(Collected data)
* * * * * * * * *

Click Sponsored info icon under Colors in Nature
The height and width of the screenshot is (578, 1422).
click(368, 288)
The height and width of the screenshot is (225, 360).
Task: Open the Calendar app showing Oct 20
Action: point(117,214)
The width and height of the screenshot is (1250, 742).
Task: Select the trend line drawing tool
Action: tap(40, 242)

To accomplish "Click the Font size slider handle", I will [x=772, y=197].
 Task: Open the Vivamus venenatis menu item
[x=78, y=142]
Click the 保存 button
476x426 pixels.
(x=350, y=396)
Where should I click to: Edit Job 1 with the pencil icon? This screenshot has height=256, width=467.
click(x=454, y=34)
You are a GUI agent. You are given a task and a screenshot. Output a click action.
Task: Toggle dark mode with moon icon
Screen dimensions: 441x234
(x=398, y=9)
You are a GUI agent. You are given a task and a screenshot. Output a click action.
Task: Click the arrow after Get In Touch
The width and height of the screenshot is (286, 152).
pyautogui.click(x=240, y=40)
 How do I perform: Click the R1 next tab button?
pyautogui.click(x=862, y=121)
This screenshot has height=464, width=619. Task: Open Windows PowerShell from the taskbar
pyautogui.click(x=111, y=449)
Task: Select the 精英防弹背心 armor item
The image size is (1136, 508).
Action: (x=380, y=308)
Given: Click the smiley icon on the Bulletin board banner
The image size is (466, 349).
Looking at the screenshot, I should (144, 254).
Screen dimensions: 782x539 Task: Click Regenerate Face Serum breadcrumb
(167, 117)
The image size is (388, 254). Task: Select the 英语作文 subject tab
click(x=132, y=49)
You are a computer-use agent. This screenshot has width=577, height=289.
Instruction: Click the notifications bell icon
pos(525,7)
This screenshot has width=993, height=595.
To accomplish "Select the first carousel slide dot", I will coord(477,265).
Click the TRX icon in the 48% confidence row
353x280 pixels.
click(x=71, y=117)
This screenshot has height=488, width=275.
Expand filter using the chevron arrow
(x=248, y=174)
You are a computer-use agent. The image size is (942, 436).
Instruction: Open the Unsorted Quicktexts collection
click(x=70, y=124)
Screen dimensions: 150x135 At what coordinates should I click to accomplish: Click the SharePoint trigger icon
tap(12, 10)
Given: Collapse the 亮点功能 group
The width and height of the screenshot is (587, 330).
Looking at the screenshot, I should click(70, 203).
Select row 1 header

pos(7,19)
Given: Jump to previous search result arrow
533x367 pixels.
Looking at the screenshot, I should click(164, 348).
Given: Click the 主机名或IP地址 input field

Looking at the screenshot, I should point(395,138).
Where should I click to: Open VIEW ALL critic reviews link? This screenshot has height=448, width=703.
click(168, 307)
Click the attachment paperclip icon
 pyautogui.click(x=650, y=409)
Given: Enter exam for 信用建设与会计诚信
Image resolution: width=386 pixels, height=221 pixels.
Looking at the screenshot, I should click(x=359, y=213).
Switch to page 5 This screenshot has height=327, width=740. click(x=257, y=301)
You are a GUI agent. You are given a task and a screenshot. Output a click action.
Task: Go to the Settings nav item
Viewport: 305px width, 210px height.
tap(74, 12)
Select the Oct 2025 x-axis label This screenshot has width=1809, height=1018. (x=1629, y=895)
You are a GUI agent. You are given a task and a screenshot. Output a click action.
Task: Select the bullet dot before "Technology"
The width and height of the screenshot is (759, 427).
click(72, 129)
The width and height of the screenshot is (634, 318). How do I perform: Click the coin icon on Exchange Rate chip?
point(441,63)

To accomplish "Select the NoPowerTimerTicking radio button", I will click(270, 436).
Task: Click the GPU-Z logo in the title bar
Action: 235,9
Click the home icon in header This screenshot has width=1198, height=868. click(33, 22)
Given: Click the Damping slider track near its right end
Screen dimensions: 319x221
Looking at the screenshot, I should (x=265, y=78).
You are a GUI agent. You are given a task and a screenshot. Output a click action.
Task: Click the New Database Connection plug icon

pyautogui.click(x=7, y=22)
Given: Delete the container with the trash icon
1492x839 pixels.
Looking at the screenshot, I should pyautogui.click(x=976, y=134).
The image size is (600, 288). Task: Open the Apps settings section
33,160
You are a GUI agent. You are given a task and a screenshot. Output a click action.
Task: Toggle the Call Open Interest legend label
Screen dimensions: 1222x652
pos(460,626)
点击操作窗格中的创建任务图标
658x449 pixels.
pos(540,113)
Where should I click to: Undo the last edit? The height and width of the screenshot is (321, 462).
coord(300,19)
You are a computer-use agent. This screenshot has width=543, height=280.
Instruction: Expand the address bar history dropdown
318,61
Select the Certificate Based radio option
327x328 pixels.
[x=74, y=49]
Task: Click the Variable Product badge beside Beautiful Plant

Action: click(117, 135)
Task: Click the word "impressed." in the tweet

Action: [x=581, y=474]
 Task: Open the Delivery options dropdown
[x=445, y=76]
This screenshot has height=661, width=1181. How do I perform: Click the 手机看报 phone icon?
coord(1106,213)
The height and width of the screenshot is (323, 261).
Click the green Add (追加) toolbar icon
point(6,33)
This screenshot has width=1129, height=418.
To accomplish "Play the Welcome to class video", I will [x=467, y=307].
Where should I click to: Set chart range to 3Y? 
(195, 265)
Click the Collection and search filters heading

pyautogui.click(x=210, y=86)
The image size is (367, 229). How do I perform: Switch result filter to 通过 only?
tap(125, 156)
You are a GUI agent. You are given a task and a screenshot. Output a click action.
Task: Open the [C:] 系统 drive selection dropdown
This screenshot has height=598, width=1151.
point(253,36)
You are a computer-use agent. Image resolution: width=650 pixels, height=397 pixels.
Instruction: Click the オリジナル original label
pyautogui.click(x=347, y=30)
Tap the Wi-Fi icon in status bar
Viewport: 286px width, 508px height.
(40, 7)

* * * * * * * * *

- **HOW TO COMPLETE THIS TASK**
Each line from the top of the entries above through the line containing "Task: Click the arrow after Get In Touch" must be transcribed exactly, and no other line may appear.

- **EXERCISE OUTPUT**
Click Sponsored info icon under Colors in Nature
The height and width of the screenshot is (578, 1422).
click(368, 288)
The height and width of the screenshot is (225, 360).
Task: Open the Calendar app showing Oct 20
Action: point(117,214)
The width and height of the screenshot is (1250, 742).
Task: Select the trend line drawing tool
Action: tap(40, 242)

To accomplish "Click the Font size slider handle", I will [x=772, y=197].
 Task: Open the Vivamus venenatis menu item
[x=78, y=142]
Click the 保存 button
476x426 pixels.
(x=350, y=396)
Where should I click to: Edit Job 1 with the pencil icon? This screenshot has height=256, width=467.
click(x=454, y=34)
You are a GUI agent. You are given a task and a screenshot. Output a click action.
Task: Toggle dark mode with moon icon
Screen dimensions: 441x234
(x=398, y=9)
You are a GUI agent. You are given a task and a screenshot. Output a click action.
Task: Click the arrow after Get In Touch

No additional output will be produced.